Aku mengelap air mata yang terus banjir tanpa henti. Selama Bapak bercerita, tak henti-hentinya aku mencubit pahaku hingga menjadi kaku dan biru. Rupanya sakit fisik tak ada apa-apanya dibandingkan dengan sakit batin. Luka di paha mungkin akan hilang esok pagi, tapi luka batin akan menghantuiku dari bangun pagi hingga malam, terus-menerus. Bapak mungkin tidak membawa parang, tapi jantungku rasanya seperti disayat hingga potongan terkecil. Begitu juga dengan lidahnya yang tak bertulang, mendengar penjelasan darinya bisa membuatku habis seperti dihajar hingga babak belur.

Pembawaan Bapak terlalu tenang untuk kepalaku yang berisik dengan berbagai rentetan pertanyaan; mengapa. Alasannya tidak membuatku merasa lega. Aku tidak mengerti bagaimana Bapak bisa terlihat baik-baik saja setelah menghancurkan hidupku, darah dagingnya sendiri.
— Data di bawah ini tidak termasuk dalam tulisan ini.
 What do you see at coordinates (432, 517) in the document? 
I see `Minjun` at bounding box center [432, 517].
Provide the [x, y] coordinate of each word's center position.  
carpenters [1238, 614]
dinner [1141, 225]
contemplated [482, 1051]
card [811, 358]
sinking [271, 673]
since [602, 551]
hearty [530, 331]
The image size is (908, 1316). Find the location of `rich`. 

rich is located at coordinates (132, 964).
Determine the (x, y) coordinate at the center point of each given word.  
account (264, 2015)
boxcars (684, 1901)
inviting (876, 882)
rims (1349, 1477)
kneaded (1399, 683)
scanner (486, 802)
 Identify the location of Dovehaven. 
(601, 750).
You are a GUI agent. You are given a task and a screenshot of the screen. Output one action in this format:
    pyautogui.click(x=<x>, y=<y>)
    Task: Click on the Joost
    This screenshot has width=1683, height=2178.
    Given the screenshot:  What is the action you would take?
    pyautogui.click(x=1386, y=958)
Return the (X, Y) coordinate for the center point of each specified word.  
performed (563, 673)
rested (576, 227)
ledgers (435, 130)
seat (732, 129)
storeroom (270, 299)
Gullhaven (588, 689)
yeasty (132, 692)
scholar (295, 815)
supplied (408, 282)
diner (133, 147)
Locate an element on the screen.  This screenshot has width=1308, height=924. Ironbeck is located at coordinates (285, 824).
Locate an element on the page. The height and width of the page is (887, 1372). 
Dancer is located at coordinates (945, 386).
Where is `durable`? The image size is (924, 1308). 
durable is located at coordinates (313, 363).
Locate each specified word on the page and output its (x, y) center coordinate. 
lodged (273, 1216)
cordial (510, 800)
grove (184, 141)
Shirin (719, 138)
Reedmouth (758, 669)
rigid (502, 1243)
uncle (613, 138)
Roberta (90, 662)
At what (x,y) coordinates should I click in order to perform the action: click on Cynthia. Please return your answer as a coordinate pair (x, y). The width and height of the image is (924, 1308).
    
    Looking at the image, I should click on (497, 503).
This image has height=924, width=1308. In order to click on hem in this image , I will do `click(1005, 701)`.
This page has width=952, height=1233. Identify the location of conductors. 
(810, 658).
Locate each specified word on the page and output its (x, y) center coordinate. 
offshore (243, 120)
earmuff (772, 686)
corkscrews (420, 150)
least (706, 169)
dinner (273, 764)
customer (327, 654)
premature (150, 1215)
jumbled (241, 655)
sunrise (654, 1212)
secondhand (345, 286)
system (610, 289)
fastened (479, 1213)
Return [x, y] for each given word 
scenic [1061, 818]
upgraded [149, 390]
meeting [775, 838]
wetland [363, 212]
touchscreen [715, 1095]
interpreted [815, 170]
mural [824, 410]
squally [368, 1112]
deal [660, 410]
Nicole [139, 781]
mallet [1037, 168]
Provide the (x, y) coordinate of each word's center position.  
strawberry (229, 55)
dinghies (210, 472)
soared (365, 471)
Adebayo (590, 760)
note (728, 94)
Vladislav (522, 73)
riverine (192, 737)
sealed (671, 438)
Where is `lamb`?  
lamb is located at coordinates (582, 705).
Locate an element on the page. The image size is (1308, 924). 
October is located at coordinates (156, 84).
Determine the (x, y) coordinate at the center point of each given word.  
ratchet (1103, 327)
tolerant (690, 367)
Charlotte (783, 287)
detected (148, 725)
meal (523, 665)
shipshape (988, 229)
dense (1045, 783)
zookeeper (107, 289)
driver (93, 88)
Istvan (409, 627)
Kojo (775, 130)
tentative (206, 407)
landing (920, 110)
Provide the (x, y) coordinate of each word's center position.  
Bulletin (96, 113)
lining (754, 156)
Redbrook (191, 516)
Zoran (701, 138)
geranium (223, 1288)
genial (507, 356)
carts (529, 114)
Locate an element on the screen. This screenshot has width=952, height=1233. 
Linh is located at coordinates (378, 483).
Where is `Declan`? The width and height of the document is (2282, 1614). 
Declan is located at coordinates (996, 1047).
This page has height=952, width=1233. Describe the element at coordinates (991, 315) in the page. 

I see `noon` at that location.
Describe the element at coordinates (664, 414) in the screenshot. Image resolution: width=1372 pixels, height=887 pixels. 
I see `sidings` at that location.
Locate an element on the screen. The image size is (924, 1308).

"Bapak nggak ingin minta maaf ke saya? Setelah sekian lamanya Bapak meninggalkan saya? Tidak ada sedikitkah rasa penyesalan Bapak kepada saya? Atau minta maaf kepada Mamak atas segala perbuatan jahat Bapak kepada kami?" tanyaku menggebu.

"Saya akui kalau saya memang jahat terhadap kalian. Tapi coba pikirkan lagi. Jika saya kembali ke Martapura dan hidup dengan kalian, kamu mungkin akan melihat kami bertengkar setiap hari karena masalah ekonomi. Mamakmu punya pekerjaan tetap dan saya adalah pengangguran. Saya akan menyesal karena tidak bisa meraih mimpi yang selama ini saya inginkan. Dan mungkin juga kamu tidak akan bisa berada di sini jika saya dan Mamakmu masih bersama. Kamu tidak akan sehebat ini tanpa dirimu dan gen yang ada di dalam diri saya. Ambil sisi positifnya saja. Tanpa hambatan, kita tidak akan mendapatkan kemenangan."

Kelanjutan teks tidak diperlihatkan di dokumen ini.